[Saved entries]
= Beginning of Section =

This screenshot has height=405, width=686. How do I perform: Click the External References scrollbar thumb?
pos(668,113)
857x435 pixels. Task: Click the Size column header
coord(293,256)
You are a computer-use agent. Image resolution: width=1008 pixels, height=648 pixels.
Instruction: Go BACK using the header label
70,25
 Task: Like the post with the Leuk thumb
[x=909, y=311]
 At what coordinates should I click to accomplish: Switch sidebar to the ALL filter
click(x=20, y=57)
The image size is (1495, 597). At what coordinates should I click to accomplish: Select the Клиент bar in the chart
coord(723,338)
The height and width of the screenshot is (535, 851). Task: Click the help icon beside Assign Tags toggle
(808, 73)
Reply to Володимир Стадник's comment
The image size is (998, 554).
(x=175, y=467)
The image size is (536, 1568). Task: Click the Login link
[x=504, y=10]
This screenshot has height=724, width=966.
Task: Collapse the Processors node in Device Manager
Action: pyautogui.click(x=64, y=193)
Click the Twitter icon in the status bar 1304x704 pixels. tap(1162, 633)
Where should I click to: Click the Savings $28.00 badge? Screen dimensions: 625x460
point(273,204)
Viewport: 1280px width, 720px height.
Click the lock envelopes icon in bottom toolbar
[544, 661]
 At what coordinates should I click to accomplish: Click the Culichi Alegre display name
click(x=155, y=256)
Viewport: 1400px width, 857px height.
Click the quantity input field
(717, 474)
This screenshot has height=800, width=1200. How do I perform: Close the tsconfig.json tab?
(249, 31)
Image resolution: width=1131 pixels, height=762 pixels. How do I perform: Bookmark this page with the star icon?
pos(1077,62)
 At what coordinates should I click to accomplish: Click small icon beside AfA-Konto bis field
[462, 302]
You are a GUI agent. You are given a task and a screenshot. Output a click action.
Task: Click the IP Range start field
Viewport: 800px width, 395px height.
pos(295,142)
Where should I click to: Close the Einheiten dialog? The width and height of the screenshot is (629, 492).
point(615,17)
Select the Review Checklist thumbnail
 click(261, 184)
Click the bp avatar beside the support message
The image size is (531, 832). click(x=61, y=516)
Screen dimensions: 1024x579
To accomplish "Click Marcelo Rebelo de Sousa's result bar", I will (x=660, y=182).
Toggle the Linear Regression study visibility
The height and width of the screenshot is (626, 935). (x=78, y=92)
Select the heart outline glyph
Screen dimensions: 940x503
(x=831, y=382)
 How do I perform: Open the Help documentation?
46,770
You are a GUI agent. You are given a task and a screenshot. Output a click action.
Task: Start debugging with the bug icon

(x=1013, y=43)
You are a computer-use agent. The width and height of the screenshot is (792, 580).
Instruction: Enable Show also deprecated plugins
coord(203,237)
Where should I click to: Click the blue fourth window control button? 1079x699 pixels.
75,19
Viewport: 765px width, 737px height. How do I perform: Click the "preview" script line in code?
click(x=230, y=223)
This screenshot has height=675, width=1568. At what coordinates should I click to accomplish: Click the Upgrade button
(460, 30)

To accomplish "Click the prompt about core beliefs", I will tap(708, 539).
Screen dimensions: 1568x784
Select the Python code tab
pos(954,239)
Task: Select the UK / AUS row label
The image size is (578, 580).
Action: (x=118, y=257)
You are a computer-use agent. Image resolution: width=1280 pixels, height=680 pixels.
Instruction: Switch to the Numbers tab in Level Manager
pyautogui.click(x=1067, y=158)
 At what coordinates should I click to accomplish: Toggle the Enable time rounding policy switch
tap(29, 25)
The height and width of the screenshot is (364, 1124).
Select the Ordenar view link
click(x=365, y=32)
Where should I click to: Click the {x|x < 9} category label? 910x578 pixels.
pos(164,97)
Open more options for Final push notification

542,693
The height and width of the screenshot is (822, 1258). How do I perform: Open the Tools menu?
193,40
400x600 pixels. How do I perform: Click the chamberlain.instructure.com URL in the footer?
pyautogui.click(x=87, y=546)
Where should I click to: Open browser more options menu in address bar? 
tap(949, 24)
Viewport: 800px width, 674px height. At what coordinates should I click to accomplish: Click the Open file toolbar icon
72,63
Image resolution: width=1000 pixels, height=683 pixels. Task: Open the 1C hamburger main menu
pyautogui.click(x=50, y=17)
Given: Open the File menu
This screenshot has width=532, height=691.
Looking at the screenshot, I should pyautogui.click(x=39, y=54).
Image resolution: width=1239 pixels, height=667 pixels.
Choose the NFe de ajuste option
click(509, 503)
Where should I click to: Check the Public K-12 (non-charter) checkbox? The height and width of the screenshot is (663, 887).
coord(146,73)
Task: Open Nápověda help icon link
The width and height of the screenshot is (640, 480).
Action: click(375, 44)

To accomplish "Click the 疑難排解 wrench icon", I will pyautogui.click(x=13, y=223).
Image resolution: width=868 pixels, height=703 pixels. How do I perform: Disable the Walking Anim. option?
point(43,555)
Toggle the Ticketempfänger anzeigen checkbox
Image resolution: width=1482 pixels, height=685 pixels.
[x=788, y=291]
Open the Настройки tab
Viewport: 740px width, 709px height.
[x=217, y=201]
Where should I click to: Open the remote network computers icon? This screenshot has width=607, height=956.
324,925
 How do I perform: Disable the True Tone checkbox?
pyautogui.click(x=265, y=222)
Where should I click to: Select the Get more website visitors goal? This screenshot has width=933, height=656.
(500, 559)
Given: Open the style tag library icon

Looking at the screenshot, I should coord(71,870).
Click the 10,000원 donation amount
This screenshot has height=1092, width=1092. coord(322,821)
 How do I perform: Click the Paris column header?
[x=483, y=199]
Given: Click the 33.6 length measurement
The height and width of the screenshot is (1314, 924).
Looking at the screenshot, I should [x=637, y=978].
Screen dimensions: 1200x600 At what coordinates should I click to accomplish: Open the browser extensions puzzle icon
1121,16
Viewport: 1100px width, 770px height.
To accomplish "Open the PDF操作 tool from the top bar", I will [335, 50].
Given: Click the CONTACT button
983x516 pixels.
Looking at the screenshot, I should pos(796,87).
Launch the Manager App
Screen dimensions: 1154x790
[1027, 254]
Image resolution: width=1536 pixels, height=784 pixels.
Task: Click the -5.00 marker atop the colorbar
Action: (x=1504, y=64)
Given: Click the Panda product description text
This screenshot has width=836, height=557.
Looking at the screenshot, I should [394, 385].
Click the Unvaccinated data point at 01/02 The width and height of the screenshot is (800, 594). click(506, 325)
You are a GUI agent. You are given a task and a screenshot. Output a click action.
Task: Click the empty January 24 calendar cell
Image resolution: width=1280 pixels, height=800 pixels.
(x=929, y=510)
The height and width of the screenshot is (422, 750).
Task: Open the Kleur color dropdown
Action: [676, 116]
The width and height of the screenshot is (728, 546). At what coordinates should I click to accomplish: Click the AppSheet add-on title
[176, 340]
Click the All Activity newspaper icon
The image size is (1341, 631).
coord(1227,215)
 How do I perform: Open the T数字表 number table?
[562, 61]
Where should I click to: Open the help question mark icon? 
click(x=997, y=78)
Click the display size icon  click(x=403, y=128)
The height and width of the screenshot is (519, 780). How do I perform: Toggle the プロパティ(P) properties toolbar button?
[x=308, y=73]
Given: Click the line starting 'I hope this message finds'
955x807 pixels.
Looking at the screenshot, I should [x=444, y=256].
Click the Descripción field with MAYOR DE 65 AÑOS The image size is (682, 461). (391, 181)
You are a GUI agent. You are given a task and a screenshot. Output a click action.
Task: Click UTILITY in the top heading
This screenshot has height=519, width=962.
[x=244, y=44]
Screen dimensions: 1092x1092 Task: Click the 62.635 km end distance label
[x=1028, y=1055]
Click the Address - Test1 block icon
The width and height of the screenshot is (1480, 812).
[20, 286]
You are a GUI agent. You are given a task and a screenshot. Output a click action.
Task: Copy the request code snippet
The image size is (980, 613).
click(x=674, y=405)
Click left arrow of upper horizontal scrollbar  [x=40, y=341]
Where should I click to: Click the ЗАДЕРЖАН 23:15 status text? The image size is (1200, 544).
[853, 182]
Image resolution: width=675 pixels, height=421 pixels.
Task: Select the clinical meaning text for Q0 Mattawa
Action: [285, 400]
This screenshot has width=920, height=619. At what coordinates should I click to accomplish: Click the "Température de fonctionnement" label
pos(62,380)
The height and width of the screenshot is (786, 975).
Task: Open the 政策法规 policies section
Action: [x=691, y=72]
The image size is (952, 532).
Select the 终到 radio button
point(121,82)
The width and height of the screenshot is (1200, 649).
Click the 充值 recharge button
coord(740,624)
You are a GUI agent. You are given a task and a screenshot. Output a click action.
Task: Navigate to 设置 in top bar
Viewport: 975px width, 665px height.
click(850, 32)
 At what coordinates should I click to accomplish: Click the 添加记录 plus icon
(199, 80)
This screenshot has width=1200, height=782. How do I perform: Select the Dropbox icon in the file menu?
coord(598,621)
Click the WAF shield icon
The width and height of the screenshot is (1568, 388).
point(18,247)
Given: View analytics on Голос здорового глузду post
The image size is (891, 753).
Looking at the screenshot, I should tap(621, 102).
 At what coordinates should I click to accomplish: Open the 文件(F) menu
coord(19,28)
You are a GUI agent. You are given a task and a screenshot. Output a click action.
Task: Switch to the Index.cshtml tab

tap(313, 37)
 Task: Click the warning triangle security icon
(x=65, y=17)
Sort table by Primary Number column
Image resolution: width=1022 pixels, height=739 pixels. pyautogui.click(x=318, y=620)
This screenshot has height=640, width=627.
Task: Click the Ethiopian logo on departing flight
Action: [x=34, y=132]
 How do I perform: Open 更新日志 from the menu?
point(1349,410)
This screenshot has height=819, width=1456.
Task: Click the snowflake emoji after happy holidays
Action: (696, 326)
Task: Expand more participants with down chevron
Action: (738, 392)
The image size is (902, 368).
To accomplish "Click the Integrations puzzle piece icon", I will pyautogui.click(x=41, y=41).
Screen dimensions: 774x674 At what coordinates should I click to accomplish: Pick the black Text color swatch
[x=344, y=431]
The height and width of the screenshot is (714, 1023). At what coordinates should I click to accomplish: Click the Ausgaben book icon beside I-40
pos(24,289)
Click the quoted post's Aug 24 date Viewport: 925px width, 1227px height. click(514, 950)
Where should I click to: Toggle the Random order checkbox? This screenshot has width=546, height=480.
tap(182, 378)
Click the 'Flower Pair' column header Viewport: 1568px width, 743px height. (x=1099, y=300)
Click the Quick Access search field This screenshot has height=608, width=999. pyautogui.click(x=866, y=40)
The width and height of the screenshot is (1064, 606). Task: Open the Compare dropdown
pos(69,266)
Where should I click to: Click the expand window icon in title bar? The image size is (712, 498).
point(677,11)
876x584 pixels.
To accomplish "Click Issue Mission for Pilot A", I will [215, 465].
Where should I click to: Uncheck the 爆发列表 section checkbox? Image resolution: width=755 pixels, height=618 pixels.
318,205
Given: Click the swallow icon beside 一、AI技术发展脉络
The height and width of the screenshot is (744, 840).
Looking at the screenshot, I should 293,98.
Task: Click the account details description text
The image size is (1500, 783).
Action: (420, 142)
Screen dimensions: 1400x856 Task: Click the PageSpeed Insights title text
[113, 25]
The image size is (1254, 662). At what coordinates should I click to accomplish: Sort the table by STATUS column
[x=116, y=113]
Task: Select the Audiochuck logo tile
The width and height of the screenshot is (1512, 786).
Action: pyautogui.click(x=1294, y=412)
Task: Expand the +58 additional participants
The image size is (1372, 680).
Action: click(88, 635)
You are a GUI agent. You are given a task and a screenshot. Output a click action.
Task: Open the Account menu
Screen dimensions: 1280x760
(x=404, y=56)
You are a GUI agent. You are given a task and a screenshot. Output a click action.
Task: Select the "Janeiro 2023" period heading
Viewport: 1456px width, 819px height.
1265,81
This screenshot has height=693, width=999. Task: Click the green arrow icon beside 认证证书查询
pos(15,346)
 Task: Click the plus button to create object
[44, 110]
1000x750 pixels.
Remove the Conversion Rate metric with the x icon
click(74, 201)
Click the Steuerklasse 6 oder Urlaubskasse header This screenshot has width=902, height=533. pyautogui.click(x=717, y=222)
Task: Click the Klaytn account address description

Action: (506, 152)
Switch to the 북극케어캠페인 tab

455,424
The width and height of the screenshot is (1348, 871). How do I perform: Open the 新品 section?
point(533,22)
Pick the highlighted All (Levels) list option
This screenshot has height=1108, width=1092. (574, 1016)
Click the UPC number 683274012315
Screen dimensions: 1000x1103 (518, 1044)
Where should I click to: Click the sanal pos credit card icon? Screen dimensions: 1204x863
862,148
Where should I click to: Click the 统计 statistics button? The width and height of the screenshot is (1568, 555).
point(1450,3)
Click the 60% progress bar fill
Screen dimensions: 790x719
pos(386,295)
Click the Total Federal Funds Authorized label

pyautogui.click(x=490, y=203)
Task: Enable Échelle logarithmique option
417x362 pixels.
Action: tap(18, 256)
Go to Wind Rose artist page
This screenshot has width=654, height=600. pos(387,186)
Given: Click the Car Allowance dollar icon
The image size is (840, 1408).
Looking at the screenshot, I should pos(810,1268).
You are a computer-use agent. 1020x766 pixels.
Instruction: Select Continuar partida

= End of Section =

◆ **What is needed**
Look through the records above and please copy every line in which the string "will" occurs.

◆ **Written response**
To accomplish "Click Marcelo Rebelo de Sousa's result bar", I will (x=660, y=182).
To accomplish "Click the prompt about core beliefs", I will tap(708, 539).
To accomplish "Click the 疑難排解 wrench icon", I will pyautogui.click(x=13, y=223).
To accomplish "Open the PDF操作 tool from the top bar", I will [335, 50].
To accomplish "Click the Integrations puzzle piece icon", I will pyautogui.click(x=41, y=41).
To accomplish "Click Issue Mission for Pilot A", I will [215, 465].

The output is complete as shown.